Angeschlagener Seppi unterliegt Kudla

Für einen angeschlagenen Andreas Seppi ist das 64. Grand-Slam-Turnier in Folge in der zweiten Runde zu Ende gegangen. Der Kalterer verlor in Wimbledon gegen einen stark spielenden Denis Kudla.

Am Montag war Andreas Seppi in seinem Erstrundenmatch mit Joao Sousa auf einen waschechten Sand-Spezialisten getroffen. Zwei Tage später änderte sich die Ausgangslage dramatisch, zumal auf der anderen Seite des Netzes ein Rasenspieler par excellence stand. Der 28-jährige Denis Kudla weist nämlich auf jedem Belag eine tief negative Bilanz auf – nur auf Rasen ist das Verhältnis zwischen Siege und Niederlagen positiv. Dass er sich in Wimbledon pudelwohl fühlt, bewies er am Mittwochabend und schlug Seppi mit 6:2, 6:4 und 6:2.
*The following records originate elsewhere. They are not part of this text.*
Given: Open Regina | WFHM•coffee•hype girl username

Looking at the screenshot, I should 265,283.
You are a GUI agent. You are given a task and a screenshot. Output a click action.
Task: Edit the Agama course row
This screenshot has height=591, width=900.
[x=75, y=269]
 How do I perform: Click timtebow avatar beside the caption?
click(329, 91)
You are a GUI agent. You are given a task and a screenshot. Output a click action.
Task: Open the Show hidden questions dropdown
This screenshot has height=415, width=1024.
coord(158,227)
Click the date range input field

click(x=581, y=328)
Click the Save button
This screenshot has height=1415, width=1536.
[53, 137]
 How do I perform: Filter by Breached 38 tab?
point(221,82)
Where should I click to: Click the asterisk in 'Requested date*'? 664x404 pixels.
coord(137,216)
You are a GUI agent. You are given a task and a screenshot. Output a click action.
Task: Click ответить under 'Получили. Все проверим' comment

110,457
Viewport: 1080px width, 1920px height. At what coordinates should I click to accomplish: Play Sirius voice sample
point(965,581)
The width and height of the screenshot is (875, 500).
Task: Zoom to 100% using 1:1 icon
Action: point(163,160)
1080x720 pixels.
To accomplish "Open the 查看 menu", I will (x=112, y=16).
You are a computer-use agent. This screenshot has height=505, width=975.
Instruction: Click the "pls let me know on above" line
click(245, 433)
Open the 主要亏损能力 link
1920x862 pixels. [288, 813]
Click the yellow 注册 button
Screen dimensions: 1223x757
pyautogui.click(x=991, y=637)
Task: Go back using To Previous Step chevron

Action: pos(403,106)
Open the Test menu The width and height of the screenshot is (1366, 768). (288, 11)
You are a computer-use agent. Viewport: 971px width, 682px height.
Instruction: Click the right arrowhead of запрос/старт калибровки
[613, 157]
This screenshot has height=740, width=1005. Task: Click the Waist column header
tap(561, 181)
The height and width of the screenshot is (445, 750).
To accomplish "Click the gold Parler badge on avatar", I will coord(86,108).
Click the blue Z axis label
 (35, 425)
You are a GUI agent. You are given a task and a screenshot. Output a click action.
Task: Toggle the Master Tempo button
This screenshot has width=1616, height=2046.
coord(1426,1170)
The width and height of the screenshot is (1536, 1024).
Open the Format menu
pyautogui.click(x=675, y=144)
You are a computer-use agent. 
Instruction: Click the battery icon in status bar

Seppi kam zu Beginn des Matches nur langsam aus den Blöcken, wurde von der Aggressivität des Weltranglisten-112. überrascht. Der US-Amerikaner attackierte, sobald sich ihm die Chance bot. Und er tat dies mit Erfolg: Kudla traf jeden Ball wie gewünscht, während Seppi vor allem auf der Rückhand nicht das Tempo mitgehen konnte und deshalb Fehler einstreute. Ein schnelles 4:0 war die Folge. Fortan fand der Kalterer aber besser ins Spiel und gestaltete das Geschehen offener. Den Rückstand konnte er, auch weil Kudla gut servierte, jedoch nicht wettmachen – 6:2.

Der Rücken zwickt
Seppi ließ sich nicht unterkriegen und glaubte – bestärkt durch das Ende des ersten Satzes – an seine Chance. Dabei merkte man dem 37-Jährigen an, dass er nicht im Vollbesitz seiner Kräfte war. Und tatsächlich rief Seppi nach einem weiteren Break zu seinen Ungunsten den Physiotherapeuten auf den Platz. Dieser behandelte den Routinier im unteren Rückenbereich, der Seppi immer wieder plagt. Nach der Behandlungspause spielte er tapfer weiter, einen Breakball konnte sich Seppi wie bereits im ersten Durchgang aber nicht erkämpfen, sodass Kudla auch den zweiten Satz mit 6:4 für sich entschied.

Die weiße Fahne wollte der Kalterer trotz der Rückenschmerzen nicht hissen – das gehört nicht zu seiner DNA. Er biss auf die Zähne, holte ein Break zu Beginn des dritten Satzes auf und verwöhnte die Zuschauer mit tollen Schlägen. Wegen seines lädierten Rückens hatte er allerdings beim Aufschlag große Probleme, die Kudla knallhart ausnützte. So entriss der US-Boy Seppi zwei weitere Male den Aufschlag – und verwandelte nach rund anderthalb Stunden seinen ersten Matchball.
Positive Bilanz
Trotz dieser Niederlage kann Seppi zufrieden auf die zurückliegende Rasen-Saison blicken. Er hat beim ATP-250-Turnier in Eastbourne das Viertelfinale und in Wimbledon die zweite Runde erreicht. Damit klettert er in der Weltrangliste voraussichtlich auf Rang 85, wodurch die Teilnahme an den US Open so gut wie fest steht. Und damit würde er mit einem gewissen Roger Federer gleichziehen, der ebenfalls an 65 Grand Slams in Folge teilgenommen hat. Allein das ist Anerkennung genug für eine ohnehin grandiose Karriere.